The Municipal Act contains many tools that could be used to protect wetlands. Other laws enforced at the municipal level include the Local Services Act and its Subdivision Regulation, which sets minimum standards for onsite sewage servicing; the septic standards set by the Health Act; and, the goals for growth management set out in the Growth Strategies Act. If a municipality has environmental protection as a priority, there is no lack of legal tools at its disposal.

The available municipal legal tools have been extensively canvassed in recent publications, such as Environmental Stewardship in the Municipal Act — A Synopsis of Local Governments' Powers (DFO, 1996) and the forthcoming Dovetail Consulting publication prepared for DFO titled Assessment of Mechanisms for Protecting Riparian and Aquatic Resources in Urban Areas. The Guide to Stewardship Bylaws, part of DFO's Stewardship series, is also available as a working draft and will be published in the fall of 1996.

Municipal Act

The Municipal Act gives municipalities a number of different powers which can be used to achieve environmental objectives, such as protecting wetlands. Some examples are:

The Vancouver Charter gives the City of Vancouver similar powers similar to those set out in the Municipal Act. The City of Vancouver is not subject to the Municipal Act.

Official Community Plans

An Official Community Plan may be an effective tool for wetlands protection because the Plan can designate wetlands as areas which should be protected.

The Municipal Act33 section 945 states,

The Act requires all bylaws enacted or works undertaken by a council or board to be consistent with the OCP.

An OCP can protect local ecosystems by the use of Density Bonus Zones, Comprehensive Development Areas and Development Permit Areas.

Density Bonus Zones allow developers to increase density on all or part of the site in exchange for provision of an amenity.

Comprehensive Development Areas enable local governments to negotiate complex multi-use sites and to develop customized zoning regulations.

Development Permit Areas may be designated in areas for protection of the natural environment.

OCPs are periodically amended by the local government. There are opportunities for public involvement in the preparation and amendment of the plans.

Zoning

Local government may, by bylaw, create zones. Zoning regulates the development of property in a city, town or rural area. The zones are usually set out in both the OCP (if there is one) and a zoning bylaw. Zoning bylaws can regulate the density, siting, size and use of land, buildings and structures, and the location of uses on the land and within buildings.

Section 963(3) of the Municipal Act sets out how regulations may vary between and within the zones. Section 963(4) gives the municipality the power to prohibit any use or uses of land in a zone.

Environmentally Sensitive Areas and Development Permit Areas

A first step in municipal protection is to identify wetlands in the OCP. Section 945(4) of the Municipal Act allows a municipality to designate areas in its community plan to protect the natural environment, and once an OCP identifies an environmentally sensitive area (ESA), a development permit must be obtained before land in that area can be altered in any way unless the OCP specifies otherwise.
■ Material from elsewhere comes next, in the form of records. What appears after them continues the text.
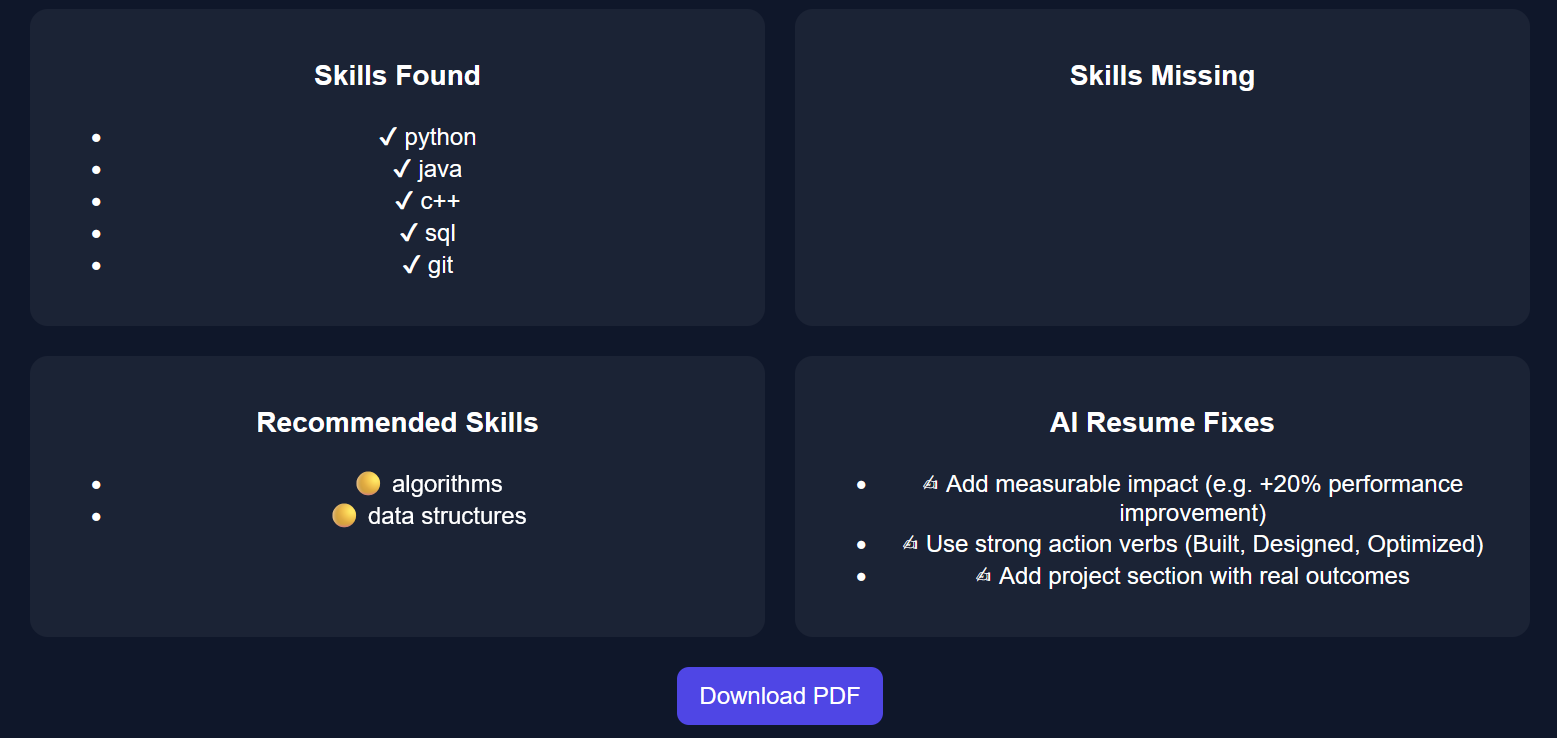Image resolution: width=1557 pixels, height=738 pixels.
Task: Select the Skills Found heading
Action: coord(397,76)
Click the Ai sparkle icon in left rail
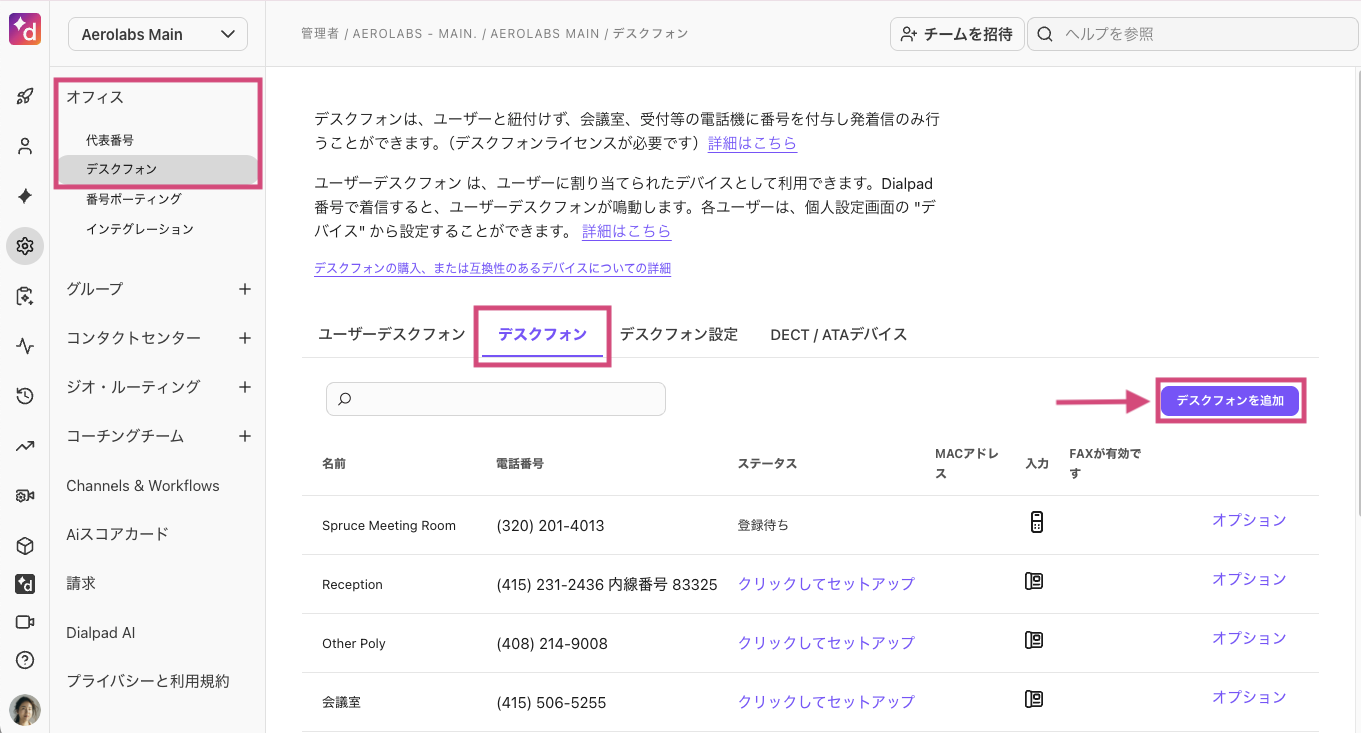Image resolution: width=1361 pixels, height=733 pixels. click(25, 197)
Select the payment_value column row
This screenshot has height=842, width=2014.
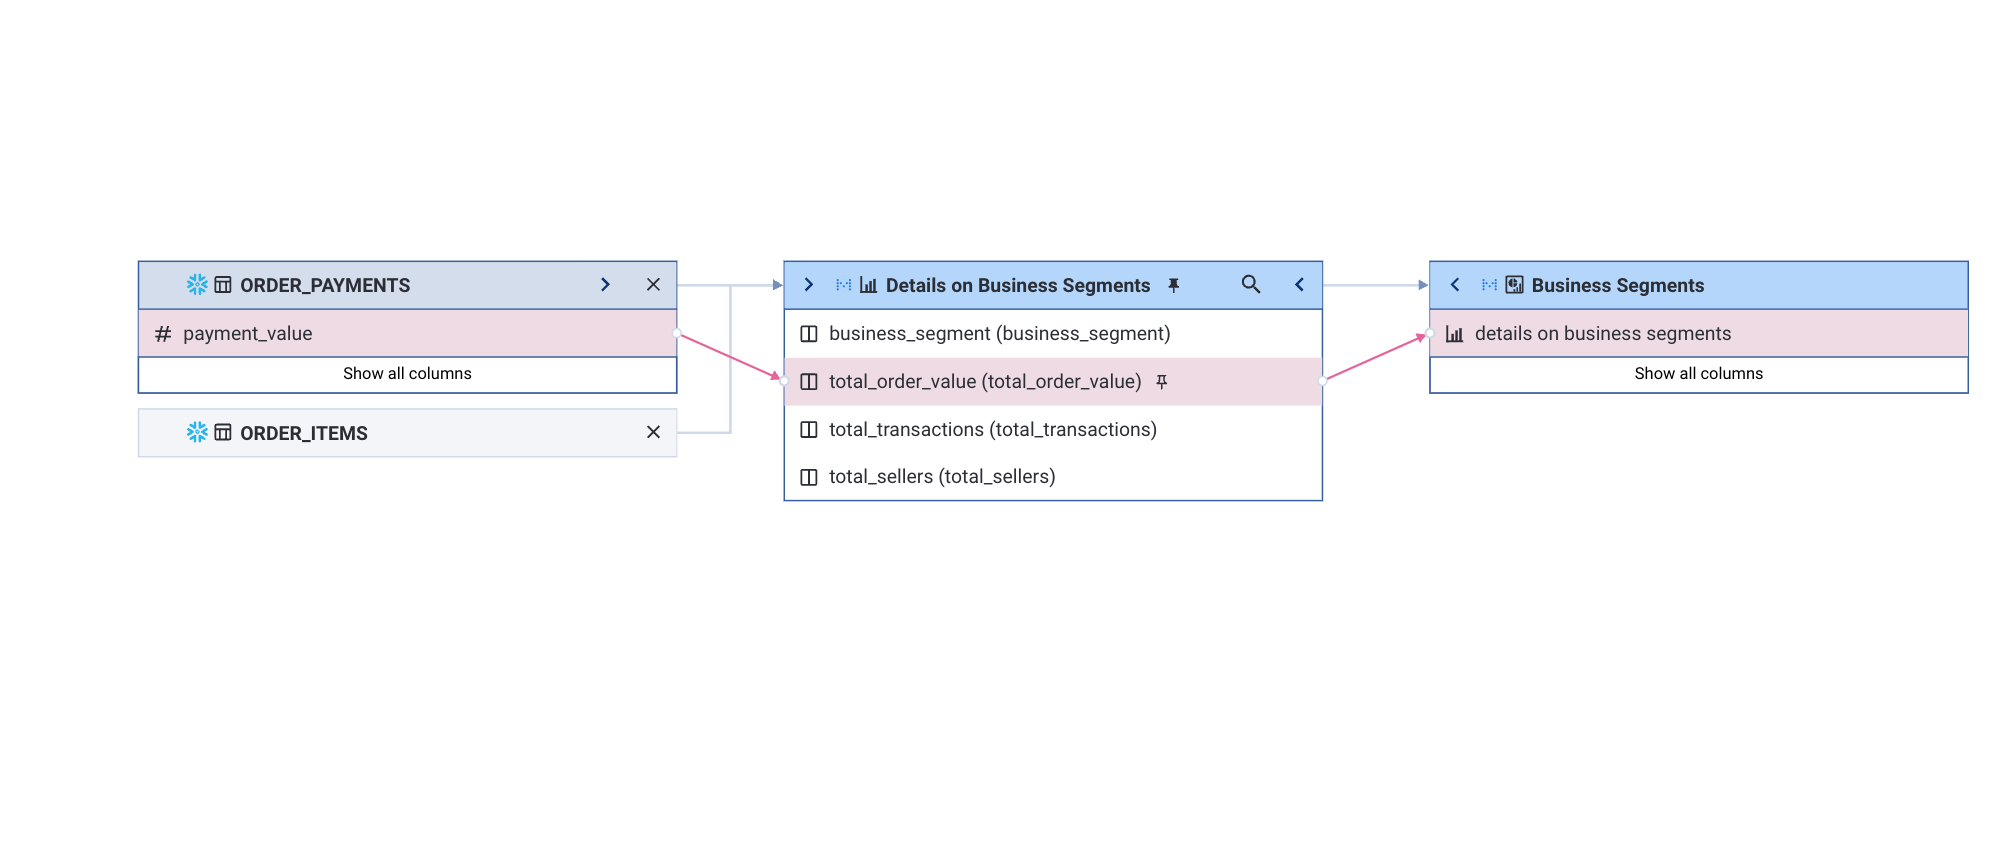(x=407, y=334)
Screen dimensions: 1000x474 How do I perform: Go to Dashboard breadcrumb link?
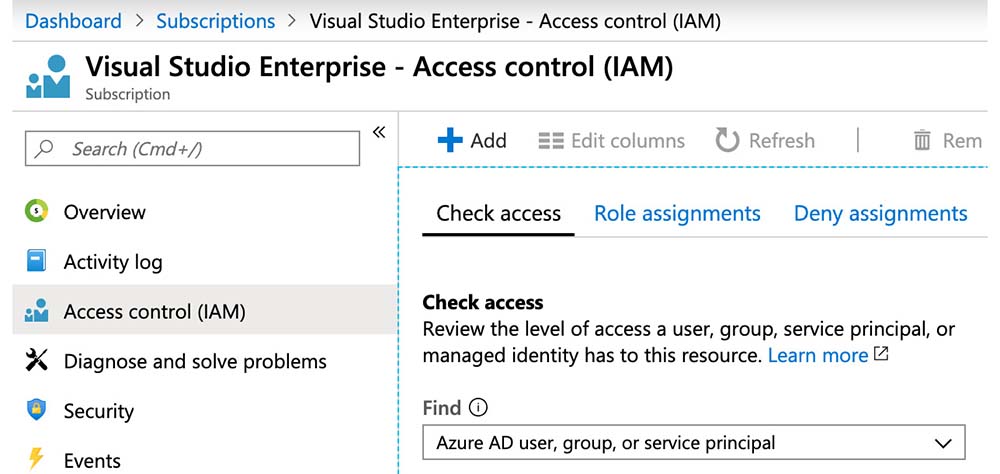click(73, 21)
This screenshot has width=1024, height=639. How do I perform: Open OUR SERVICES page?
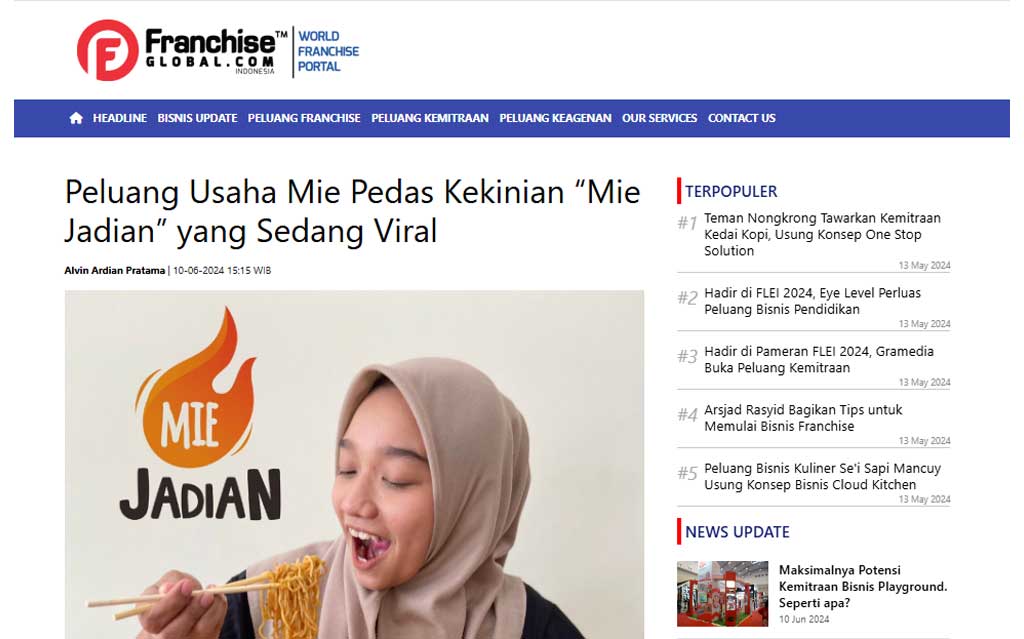659,118

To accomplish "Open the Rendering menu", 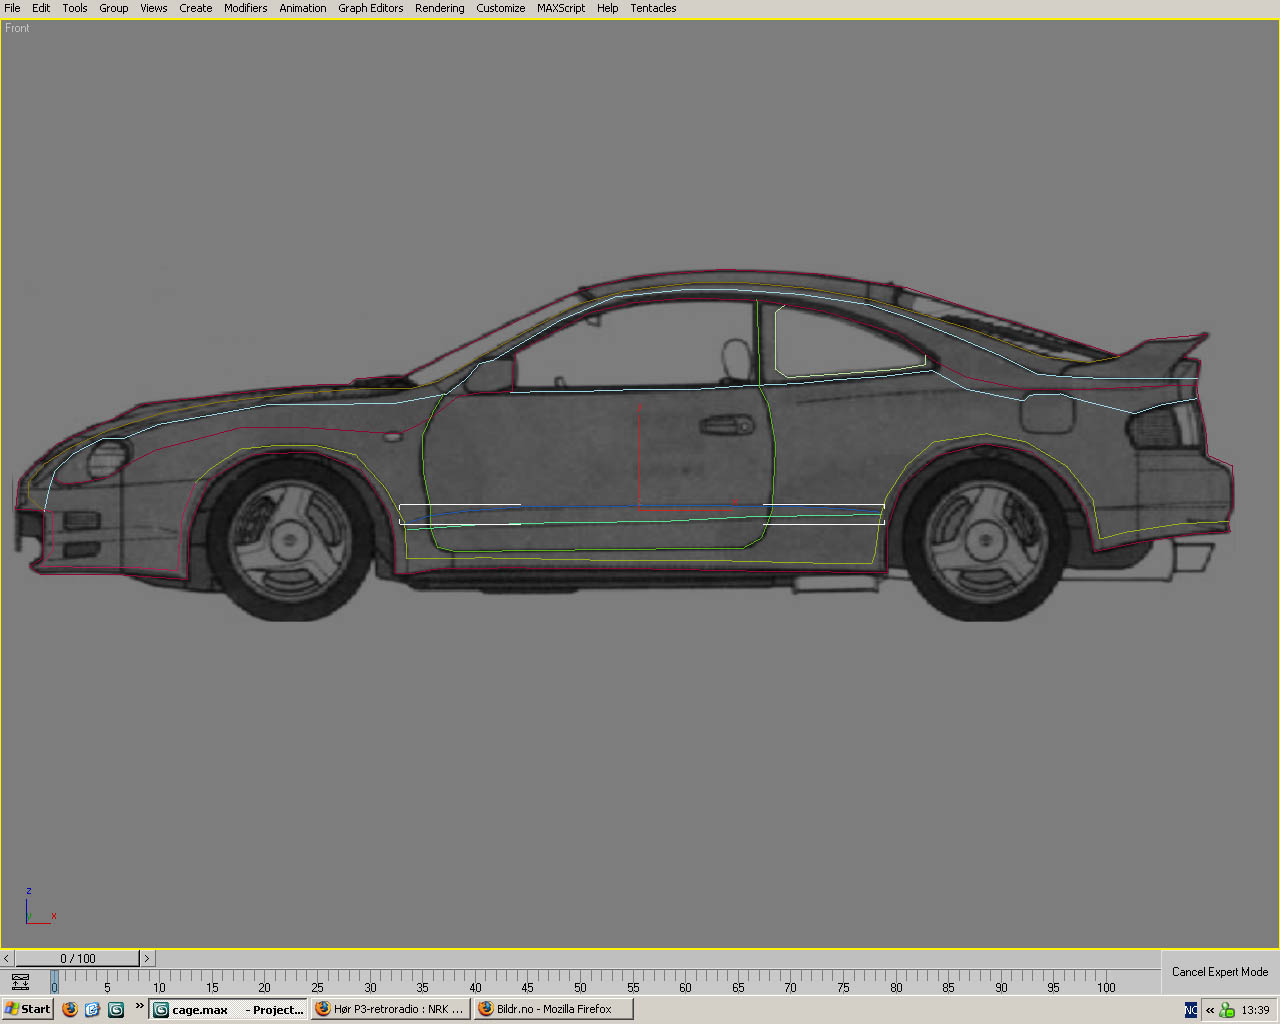I will click(x=439, y=8).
A number of municipalities have designated ESAs in their community plans. In the Lower Fraser Valley, ESAs have been identified in community plans by the municipalities of Anmore, Burnaby, Chilliwack, Delta, Langley Township, Maple Ridge, Mission, North Vancouver District, Port Coquitlam, Port Moody, Richmond, Surrey, and West Vancouver. Most of the other municipalities in the region have also partially identified this type of habitat or have started the process.34

Identification of ESAs such as wetlands should be followed by the development of regulations or policies to protect these areas. A number of methods have been adopted by local governments.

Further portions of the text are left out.